— Action item —
Your answer must be an exact copy of the records below, with no pictures in it.

- - -

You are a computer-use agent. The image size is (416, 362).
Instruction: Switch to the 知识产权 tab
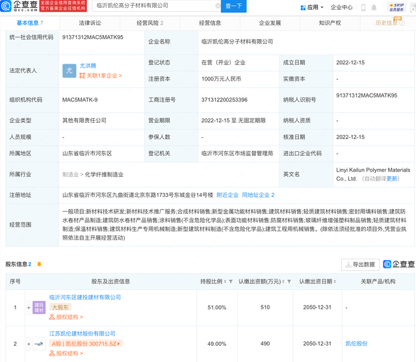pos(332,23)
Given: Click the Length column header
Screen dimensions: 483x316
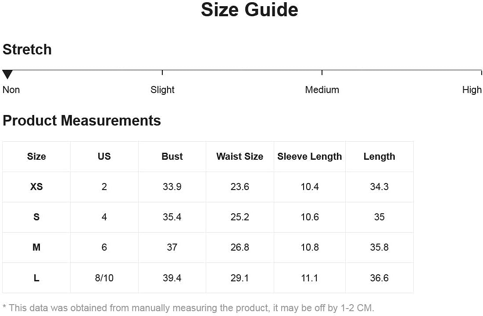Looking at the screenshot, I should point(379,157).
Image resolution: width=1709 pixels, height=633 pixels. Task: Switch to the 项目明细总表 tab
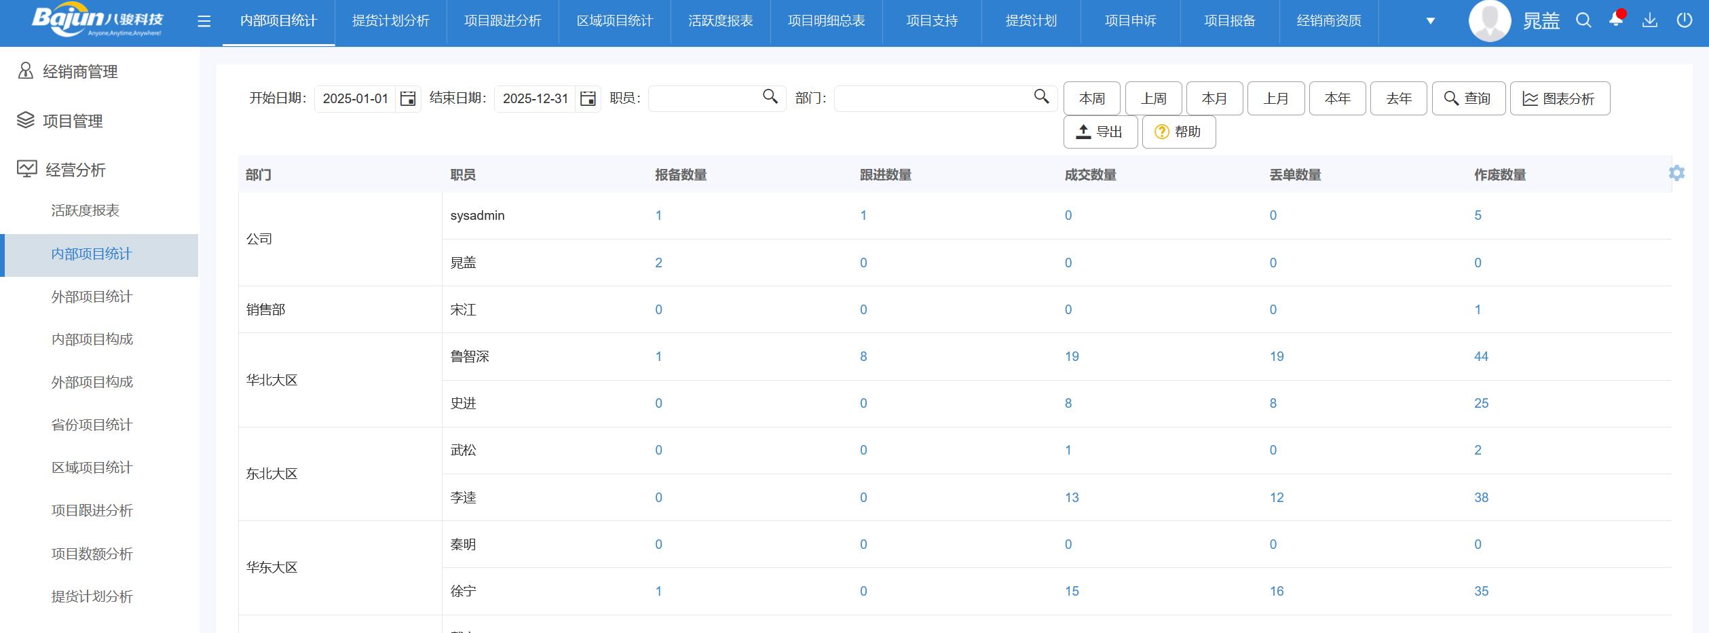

- - -

— Exercise solution —
You are a computer-use agent. The image size is (416, 362).
Instruction: Switch to the 知识产权 tab
pos(332,23)
Given: Click the Length column header
Screen dimensions: 483x316
Looking at the screenshot, I should point(379,157).
Image resolution: width=1709 pixels, height=633 pixels. Task: Switch to the 项目明细总表 tab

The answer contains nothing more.